Setting heating curves correctly: How data-based decision support improves plant operation
By Thomas Landgraf, Head of Digitisation, noventic group
Heating monitoring creates transparency about actual plant operation. Adaptive distribution systems such as smart thermostats help to translate this transparency into more stable and efficient heat distribution. Nevertheless, one key variable in the heating system remains untouched if optimisation is not considered holistically: the heating curve. It determines the temperature level at which a system operates – and thus both energy consumption and operational reliability.
The heating characteristic curve itself is a fixed control variable. It describes the relationship between the outside temperature and the required flow temperature and is therefore not a learning element. In practice, however, it has been shown that many heating characteristic curves in existing buildings do not match the actual building. They are set too steeply, are permanently at too high a temperature level or have not been checked for years. The consequences are unnecessary energy consumption, unstable control conditions and limited effectiveness of downstream optimisation measures.

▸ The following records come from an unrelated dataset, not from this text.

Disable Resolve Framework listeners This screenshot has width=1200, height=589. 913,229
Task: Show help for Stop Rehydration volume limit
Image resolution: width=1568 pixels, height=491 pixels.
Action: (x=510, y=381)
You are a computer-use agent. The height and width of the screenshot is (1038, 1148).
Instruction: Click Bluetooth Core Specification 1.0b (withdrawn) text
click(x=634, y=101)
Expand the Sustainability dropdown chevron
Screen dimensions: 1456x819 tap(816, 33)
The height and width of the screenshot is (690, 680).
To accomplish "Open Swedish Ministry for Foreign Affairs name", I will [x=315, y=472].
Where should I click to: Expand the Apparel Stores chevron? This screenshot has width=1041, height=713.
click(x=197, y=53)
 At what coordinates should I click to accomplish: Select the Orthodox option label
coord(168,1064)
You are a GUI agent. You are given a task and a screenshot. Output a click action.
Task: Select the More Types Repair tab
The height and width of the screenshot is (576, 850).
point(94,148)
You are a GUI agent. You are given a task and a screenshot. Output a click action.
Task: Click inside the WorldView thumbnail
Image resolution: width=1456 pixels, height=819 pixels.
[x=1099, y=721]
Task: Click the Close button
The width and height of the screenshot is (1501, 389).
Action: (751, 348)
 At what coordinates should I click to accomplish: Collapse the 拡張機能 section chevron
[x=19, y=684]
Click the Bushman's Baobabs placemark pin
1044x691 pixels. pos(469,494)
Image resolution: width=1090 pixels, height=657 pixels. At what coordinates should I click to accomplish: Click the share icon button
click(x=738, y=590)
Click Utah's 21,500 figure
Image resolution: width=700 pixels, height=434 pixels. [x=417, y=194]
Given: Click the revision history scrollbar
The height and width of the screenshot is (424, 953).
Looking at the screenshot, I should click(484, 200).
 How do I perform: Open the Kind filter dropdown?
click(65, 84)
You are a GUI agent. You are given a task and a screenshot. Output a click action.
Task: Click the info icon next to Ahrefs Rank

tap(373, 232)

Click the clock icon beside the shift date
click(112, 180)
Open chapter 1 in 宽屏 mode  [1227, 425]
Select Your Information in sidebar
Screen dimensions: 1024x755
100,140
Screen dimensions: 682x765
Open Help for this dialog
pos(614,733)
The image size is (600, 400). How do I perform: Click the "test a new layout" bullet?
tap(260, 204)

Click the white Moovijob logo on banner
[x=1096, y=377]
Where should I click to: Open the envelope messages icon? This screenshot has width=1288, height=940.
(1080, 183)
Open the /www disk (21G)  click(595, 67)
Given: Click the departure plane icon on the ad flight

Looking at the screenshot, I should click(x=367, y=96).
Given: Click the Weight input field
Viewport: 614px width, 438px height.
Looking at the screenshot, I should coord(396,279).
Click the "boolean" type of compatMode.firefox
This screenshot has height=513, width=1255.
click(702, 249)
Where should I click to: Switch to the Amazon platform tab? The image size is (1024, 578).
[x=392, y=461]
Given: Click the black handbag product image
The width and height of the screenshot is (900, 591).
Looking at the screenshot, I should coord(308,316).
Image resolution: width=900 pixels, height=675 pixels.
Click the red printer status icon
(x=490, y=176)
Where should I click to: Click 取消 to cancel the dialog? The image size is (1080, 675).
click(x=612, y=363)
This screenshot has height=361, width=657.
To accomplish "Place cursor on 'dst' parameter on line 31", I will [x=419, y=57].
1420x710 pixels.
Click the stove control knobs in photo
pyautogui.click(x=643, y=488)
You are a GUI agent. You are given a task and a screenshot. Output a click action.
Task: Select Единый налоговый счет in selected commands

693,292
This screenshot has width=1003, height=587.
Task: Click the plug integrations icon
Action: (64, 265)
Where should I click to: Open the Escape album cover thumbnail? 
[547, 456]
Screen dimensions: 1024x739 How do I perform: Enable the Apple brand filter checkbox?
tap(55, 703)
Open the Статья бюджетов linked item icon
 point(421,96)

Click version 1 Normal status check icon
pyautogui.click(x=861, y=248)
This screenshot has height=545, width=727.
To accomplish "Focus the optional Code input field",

This is exactly where data-based decision support comes in. The aim is not to automate the heating characteristic curve itself or make it ‘learning’, but to put its setting on a reliable footing. Monitoring data provides the necessary transparency for this: it shows how the flow and return temperatures actually behave, how stable the system is in response to changes in outside temperature, and whether the temperature level during operation is permanently higher than necessary. Supplemented by information from the distribution level – for example, from smart thermostats – this provides a consistent picture of how well the interaction between generation, distribution and use is functioning.
On this basis, informed statements can be made about whether a heating characteristic curve should be adjusted and in which direction. Digital systems can help to identify typical patterns: for example, oversized flow temperatures at mild outside temperatures, sluggish system responses or unnecessary safety margins that have developed over time. The decision on whether to make an adjustment remains deliberately with the technical operations department – but it is no longer made on gut instinct, but rather based on data.
This approach is particularly relevant for the housing industry because it addresses the balancing act between operational reliability and efficiency. An overly aggressive reduction in the heating curve can cause comfort problems, while an overly defensive setting leads to permanently increased energy consumption. Data-based decision support helps to resolve this conflict of objectives objectively. It reveals where there is room for manoeuvre and where systemic limits have been reached – for example, due to structural conditions or hydraulic restrictions.
The interaction of all digital levels is important here. Monitoring alone shows deviations, but cannot classify them. Adaptive distribution systems stabilise operation, but do not replace systemic evaluation. Only the combination of both perspectives makes it possible to view the heating curve in the context of the entire system. This transforms an isolated control variable into a consciously managed operating element whose settings are comprehensibly justified and documented.
The added value lies in the quality of ongoing operation. Heating curves that are regularly checked and adjusted on the basis of real operating data help to use energy more efficiently, reduce the load on systems and increase the effectiveness of further measures. At the same time, reliable documentation is created, which is also becoming increasingly important in a regulatory and ESG context.
This brings this series of articles full circle. Heating monitoring creates transparency. Adaptive distribution systems translate this transparency into action. Finally, data-based decision support ensures that key control variables such as the heating curve are set realistically and responsibly. Together, these building blocks do not represent a theoretical ideal, but a pragmatic, implementable path to more efficient and stable heating operation.